■ Stated task
Format the lines between the one holding "Jump back one year in calendar" and the one holding "click(473, 59)", inclusive, as a two-column CSV with the headers task and action. Give one row per answer, with the text it responds to under task and the answer under action, each field in quotes and any line breaks turned into spaces.
○ ○ ○ ○ ○
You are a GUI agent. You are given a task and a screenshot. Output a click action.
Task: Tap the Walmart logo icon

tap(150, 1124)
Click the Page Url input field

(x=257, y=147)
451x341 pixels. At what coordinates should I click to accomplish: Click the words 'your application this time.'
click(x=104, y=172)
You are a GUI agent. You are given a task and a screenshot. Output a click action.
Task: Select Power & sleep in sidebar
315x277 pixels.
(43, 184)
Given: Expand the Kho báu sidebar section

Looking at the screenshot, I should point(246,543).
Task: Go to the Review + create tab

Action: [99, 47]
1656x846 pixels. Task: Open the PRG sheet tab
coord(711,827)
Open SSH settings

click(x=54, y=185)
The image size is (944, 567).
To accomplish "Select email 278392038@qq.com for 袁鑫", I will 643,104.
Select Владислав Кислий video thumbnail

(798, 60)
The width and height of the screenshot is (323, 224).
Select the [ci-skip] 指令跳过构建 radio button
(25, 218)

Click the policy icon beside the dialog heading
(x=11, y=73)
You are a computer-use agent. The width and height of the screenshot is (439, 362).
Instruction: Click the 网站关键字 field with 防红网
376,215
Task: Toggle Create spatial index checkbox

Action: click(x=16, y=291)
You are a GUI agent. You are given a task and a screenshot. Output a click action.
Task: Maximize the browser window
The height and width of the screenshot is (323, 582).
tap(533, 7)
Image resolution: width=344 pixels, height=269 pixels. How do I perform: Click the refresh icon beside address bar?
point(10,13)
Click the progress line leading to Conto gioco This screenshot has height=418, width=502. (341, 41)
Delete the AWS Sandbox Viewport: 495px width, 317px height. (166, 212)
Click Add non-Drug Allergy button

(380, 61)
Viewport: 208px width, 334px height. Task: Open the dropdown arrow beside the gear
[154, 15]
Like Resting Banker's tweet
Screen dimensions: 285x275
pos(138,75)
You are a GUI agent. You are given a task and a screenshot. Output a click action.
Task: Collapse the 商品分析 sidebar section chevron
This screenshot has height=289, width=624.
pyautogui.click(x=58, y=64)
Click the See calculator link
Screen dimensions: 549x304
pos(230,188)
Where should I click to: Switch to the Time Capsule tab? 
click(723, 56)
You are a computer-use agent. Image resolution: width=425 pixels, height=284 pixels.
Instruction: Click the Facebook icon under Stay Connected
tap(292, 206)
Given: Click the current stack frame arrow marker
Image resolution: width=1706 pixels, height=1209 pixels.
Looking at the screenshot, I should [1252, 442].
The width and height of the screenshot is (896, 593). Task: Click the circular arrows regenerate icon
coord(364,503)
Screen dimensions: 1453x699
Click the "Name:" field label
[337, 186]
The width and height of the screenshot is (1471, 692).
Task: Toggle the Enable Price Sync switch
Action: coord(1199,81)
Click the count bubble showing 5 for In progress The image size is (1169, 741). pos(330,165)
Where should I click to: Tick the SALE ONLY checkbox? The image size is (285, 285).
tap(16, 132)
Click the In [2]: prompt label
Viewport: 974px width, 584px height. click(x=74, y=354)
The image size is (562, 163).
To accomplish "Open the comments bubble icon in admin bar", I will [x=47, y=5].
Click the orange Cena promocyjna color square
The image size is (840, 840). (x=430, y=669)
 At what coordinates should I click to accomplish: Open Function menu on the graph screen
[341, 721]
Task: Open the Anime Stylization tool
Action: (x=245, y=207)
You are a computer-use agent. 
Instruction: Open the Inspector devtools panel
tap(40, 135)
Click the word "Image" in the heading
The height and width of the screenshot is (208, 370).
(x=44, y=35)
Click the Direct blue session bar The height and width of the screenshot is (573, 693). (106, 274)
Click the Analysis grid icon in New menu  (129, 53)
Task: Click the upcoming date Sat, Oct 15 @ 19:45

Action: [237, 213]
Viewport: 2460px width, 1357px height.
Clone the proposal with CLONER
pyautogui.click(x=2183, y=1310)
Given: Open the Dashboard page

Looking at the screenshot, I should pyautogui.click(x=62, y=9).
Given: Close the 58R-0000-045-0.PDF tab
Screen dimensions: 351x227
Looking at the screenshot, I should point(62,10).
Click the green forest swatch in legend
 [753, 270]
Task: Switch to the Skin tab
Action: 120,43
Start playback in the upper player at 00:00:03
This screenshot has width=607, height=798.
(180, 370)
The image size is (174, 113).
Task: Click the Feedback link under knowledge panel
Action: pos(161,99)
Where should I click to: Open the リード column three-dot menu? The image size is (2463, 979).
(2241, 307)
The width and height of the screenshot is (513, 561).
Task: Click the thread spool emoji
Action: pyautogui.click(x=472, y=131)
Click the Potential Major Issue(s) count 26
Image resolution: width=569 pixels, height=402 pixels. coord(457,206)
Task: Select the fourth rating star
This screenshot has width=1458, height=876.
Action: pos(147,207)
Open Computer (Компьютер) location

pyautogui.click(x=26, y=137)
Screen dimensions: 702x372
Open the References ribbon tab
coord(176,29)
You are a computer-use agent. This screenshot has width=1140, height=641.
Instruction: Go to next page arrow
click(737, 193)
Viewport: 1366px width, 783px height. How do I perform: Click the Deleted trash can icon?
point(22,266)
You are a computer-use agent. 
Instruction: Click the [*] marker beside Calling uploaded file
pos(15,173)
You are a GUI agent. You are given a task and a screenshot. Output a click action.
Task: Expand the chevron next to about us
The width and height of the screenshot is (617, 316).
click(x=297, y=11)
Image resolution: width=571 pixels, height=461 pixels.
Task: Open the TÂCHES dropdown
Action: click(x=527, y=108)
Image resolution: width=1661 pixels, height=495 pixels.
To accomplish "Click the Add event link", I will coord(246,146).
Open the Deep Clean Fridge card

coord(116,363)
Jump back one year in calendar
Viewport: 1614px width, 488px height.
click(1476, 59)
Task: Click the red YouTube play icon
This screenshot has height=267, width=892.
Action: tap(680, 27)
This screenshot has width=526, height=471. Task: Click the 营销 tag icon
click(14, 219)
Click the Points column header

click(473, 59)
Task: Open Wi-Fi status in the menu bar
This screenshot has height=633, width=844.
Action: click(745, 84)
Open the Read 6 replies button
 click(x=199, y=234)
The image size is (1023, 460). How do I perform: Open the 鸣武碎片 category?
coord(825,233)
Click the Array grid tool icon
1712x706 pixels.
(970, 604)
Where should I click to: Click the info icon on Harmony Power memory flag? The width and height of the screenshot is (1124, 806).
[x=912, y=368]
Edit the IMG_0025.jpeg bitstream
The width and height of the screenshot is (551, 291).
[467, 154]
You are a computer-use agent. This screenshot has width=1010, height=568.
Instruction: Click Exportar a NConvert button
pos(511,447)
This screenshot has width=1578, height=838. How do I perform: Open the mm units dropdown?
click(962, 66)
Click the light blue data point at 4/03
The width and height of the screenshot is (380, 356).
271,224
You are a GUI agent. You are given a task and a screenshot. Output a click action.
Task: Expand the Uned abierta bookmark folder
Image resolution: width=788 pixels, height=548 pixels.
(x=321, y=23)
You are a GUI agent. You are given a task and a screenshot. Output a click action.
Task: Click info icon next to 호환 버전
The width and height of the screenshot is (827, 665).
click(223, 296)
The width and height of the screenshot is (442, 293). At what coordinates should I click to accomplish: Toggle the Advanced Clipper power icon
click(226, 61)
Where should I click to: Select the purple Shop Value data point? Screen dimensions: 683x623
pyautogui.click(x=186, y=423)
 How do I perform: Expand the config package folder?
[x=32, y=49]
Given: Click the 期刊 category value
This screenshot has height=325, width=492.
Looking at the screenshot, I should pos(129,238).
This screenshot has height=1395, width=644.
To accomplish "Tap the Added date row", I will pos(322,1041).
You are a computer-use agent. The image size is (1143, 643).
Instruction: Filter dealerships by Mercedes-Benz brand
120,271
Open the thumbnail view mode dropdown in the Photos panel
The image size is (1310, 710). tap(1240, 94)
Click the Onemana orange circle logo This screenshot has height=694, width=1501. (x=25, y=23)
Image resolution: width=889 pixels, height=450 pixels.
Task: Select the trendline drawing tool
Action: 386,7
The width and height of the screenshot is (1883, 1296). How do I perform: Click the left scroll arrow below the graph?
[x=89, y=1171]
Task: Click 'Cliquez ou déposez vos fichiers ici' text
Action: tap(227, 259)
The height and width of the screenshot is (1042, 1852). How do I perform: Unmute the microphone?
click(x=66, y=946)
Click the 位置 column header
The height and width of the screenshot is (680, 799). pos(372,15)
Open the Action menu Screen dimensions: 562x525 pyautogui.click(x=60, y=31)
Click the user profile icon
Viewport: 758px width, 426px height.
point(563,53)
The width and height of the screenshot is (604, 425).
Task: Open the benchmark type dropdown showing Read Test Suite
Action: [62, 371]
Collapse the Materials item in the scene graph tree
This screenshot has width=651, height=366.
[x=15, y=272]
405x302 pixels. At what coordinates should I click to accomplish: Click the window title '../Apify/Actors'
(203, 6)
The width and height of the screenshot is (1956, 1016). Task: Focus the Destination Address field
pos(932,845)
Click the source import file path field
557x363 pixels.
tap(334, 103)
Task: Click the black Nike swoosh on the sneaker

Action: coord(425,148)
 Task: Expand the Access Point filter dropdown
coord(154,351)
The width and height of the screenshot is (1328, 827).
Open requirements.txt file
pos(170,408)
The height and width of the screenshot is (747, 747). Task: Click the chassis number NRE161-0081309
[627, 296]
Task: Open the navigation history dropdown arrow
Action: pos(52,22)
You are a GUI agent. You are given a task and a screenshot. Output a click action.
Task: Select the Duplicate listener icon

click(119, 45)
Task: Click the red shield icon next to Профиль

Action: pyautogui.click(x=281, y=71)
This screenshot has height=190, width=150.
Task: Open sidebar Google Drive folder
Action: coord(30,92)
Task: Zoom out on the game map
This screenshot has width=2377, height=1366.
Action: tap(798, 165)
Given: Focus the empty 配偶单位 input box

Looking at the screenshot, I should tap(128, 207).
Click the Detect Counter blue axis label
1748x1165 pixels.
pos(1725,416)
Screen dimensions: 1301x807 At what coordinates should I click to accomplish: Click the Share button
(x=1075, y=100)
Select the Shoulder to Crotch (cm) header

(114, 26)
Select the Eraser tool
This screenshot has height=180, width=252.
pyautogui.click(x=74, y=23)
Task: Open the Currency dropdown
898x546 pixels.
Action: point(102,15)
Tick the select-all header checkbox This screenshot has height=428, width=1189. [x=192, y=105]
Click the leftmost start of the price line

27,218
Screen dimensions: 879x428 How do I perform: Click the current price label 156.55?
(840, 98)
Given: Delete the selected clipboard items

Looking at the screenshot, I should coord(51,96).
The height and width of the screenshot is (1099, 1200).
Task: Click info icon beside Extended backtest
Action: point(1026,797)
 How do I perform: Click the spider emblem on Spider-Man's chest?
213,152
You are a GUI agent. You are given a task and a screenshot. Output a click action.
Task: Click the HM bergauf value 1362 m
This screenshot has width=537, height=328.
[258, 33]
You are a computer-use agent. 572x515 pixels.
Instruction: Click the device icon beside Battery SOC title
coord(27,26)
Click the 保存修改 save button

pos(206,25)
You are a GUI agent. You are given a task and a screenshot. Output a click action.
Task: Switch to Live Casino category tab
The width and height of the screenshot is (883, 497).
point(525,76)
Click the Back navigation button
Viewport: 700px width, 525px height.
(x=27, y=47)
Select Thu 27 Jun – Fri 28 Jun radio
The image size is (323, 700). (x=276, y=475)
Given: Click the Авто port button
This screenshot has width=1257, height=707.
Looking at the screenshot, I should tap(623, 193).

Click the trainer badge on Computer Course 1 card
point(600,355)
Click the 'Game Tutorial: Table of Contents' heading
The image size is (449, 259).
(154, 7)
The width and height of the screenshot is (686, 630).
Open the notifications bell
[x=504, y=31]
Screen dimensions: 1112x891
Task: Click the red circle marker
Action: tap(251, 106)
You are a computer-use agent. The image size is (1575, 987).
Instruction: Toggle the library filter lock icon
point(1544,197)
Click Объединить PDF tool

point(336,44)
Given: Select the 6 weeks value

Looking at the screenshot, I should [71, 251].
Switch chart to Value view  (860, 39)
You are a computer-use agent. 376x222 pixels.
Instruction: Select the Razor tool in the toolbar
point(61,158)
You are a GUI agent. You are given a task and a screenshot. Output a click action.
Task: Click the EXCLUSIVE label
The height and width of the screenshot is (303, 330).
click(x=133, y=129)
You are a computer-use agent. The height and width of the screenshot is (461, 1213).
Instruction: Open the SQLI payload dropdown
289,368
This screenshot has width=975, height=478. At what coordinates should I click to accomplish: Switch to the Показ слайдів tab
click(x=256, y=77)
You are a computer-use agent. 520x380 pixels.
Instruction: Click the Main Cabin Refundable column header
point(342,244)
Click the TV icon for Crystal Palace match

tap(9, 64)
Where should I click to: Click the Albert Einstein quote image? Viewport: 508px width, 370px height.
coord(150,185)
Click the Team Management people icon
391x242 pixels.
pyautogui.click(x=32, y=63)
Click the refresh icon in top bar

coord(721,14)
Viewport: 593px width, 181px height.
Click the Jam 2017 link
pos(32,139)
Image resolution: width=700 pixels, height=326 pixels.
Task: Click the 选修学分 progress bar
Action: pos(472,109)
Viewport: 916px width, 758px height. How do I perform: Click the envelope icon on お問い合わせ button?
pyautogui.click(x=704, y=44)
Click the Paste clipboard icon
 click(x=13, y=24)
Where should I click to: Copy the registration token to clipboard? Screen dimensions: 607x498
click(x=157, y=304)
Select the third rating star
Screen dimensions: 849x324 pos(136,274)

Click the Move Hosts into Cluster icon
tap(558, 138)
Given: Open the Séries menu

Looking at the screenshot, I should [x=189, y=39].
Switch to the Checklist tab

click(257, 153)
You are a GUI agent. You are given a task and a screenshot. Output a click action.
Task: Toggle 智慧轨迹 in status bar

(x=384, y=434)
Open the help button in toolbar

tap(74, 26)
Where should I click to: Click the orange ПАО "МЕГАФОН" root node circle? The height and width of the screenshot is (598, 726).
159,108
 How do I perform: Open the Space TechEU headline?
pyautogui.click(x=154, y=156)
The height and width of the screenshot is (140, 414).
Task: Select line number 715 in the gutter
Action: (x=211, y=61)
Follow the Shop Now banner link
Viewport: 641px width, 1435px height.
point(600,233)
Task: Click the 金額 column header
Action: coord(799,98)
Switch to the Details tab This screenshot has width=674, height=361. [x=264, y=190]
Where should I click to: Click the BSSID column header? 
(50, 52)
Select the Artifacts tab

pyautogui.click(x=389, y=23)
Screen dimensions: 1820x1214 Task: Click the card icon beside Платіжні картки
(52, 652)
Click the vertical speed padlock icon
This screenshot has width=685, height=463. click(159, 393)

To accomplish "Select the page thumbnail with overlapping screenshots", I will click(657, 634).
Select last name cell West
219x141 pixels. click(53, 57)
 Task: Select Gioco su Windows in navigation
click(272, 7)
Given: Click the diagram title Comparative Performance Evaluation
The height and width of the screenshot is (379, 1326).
○ ○ ○ ○ ○
■ Response to the task
task,action
"Jump back one year in calendar Viewport: 1614px width, 488px height.","click(1476, 59)"
"Task: Click the red YouTube play icon This screenshot has height=267, width=892.","Action: tap(680, 27)"
"This screenshot has width=526, height=471. Task: Click the 营销 tag icon","click(14, 219)"
"Click the Points column header","click(473, 59)"